Vendredi 12 septembre, trois jours après la nomination de Sébastien Lecornu comme nouveau premier ministre, Fitch dégradait la note de la dette de la France, passant de AA – à A +. L’agence de notation américaine sanctionnait ainsi l’incapacité du pays à réduire sa dette publique et son instabilité politique. Fitch, comme ses consœurs Moody’s et Standard & Poor’s (S&P), délivre aux prêteurs des informations sur la solvabilité de l’emprunteur, notamment sous la forme lapidaire de notes très scrutées (de AAA, première qualité, à D, en défaut de paiement). Ces notes sont devenues, au fil du temps, très politiques.
Les agences de notation sont apparues dans les colonnes du Monde le 23 mars 1979. Elles ont traversé l’Atlantique en gardant à l’époque leur dénomination en anglais : rating. Elles surgissent dans la bouche de René Monory, ministre de l’économie de Raymond Barre de 1978 à 1981. Il est le dernier à avoir fait voter un budget quasiment en équilibre (en 1974, Jean-Pierre Fourcade avait dégagé un léger excédent). Le membre du gouvernement pousse alors… à emprunter plus, au nom de la modernité et de l’investissement.

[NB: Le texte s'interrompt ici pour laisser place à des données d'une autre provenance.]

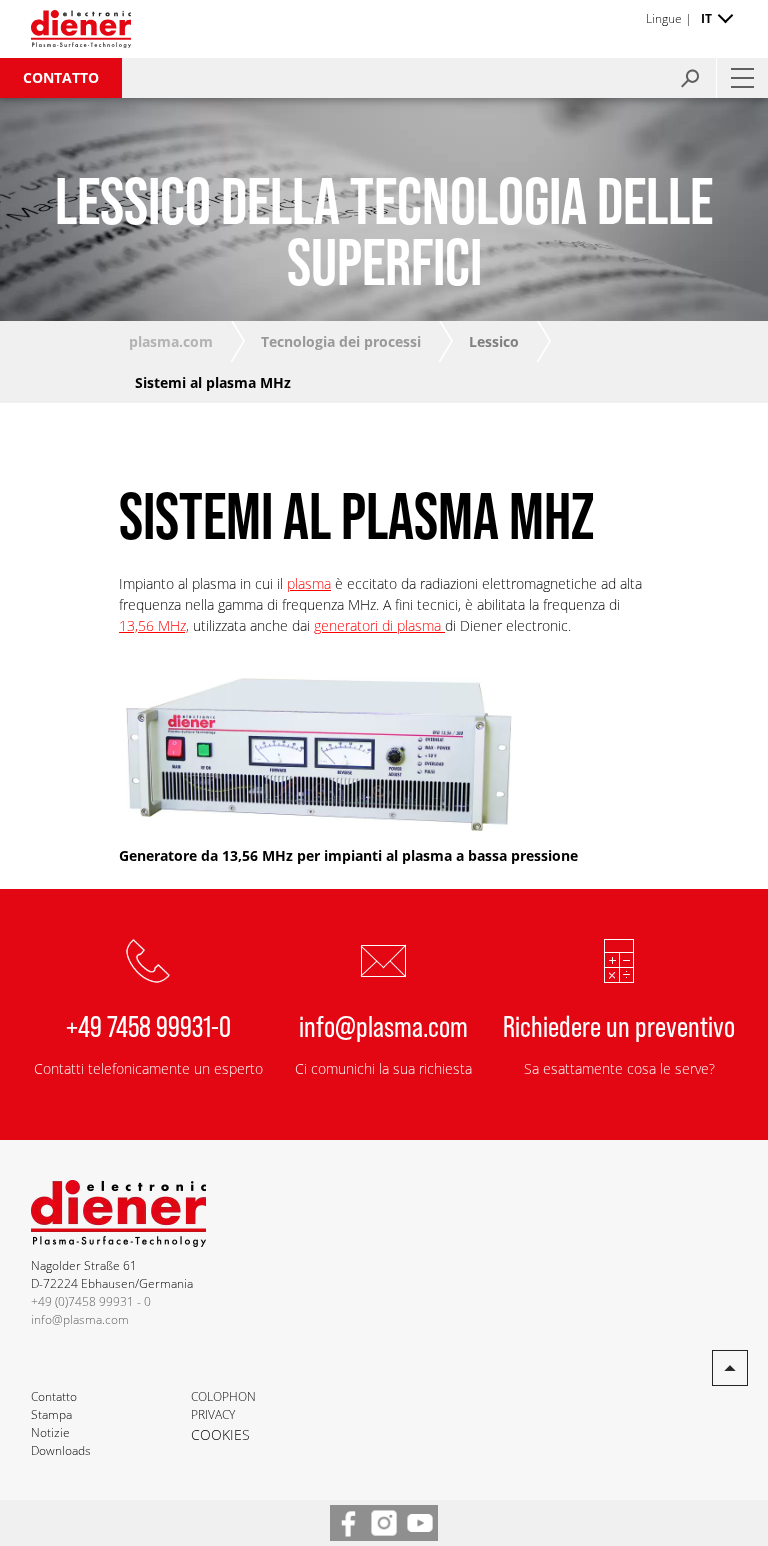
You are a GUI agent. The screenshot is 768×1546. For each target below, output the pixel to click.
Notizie (50, 1432)
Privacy (213, 1414)
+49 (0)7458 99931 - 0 (91, 1301)
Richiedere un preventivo (619, 1025)
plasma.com (171, 341)
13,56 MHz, (154, 625)
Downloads (61, 1450)
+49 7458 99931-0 (148, 1025)
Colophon (223, 1396)
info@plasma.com (383, 1025)
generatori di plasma (379, 625)
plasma (309, 583)
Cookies (220, 1434)
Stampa (51, 1414)
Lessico (494, 341)
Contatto (61, 77)
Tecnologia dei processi (341, 341)
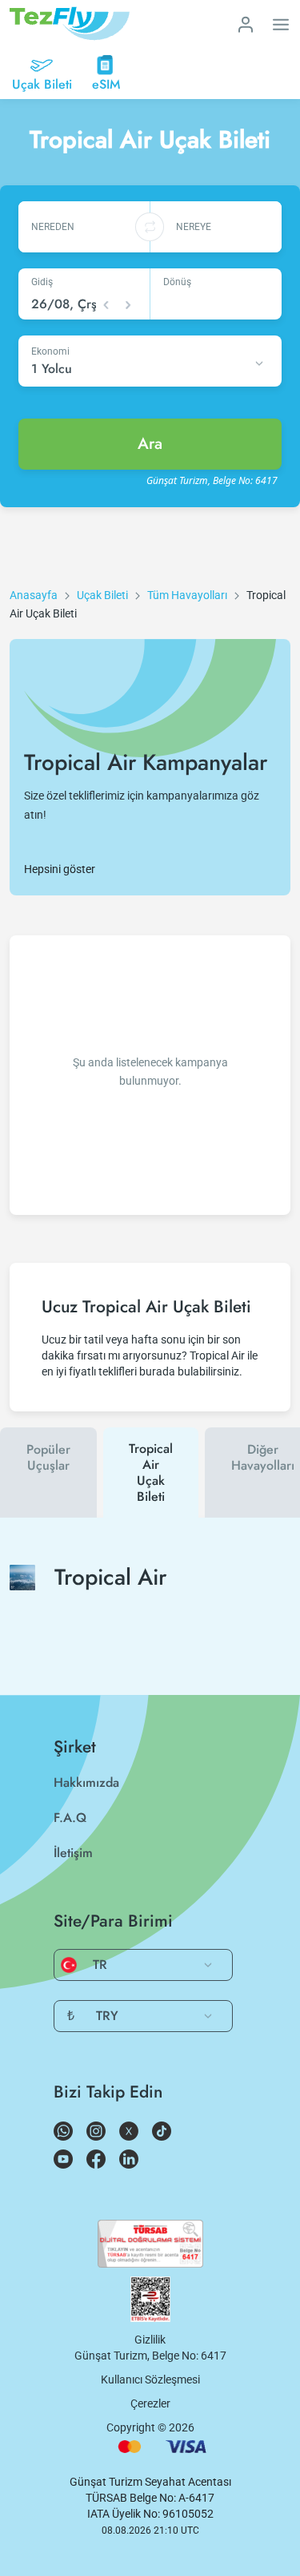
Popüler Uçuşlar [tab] (48, 1457)
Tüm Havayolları (187, 595)
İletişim (73, 1853)
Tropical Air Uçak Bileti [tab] (151, 1472)
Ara (150, 443)
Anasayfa (34, 595)
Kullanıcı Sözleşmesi (150, 2379)
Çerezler (150, 2403)
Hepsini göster (59, 869)
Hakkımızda (86, 1782)
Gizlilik (150, 2339)
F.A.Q (70, 1817)
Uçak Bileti (102, 595)
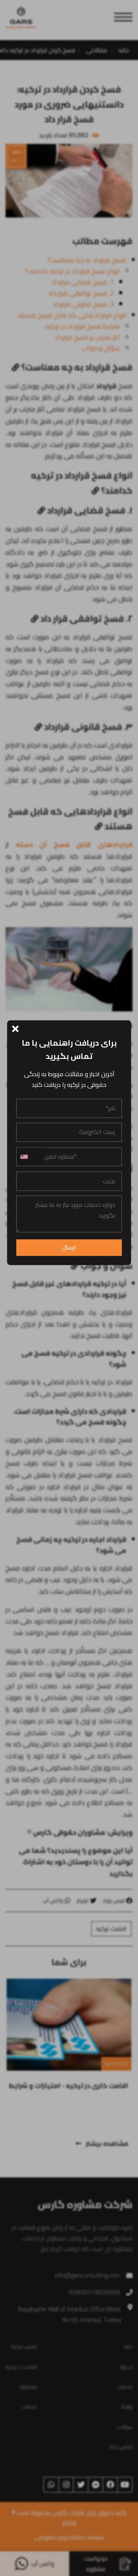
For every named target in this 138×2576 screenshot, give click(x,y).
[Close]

« Les émissions nettes d’obligations ne représent[ent] que 2,18 % du produit national brut (PNB), ce chiffre faisant de la France la lanterne rouge des grands pays industrialisés », déplore René Monory dans l’article non signé. Le ministre souhaite donc que « les émissions de l’Etat [soient] poursuivies et même développées ». En contrepartie, « il s’agirait d’acclimater la méthode américaine du “rating”, en vertu de laquelle les émetteurs sont classés systématiquement en fonction de leurs capacités bénéficiaires, de leur “surface” financière, etc. »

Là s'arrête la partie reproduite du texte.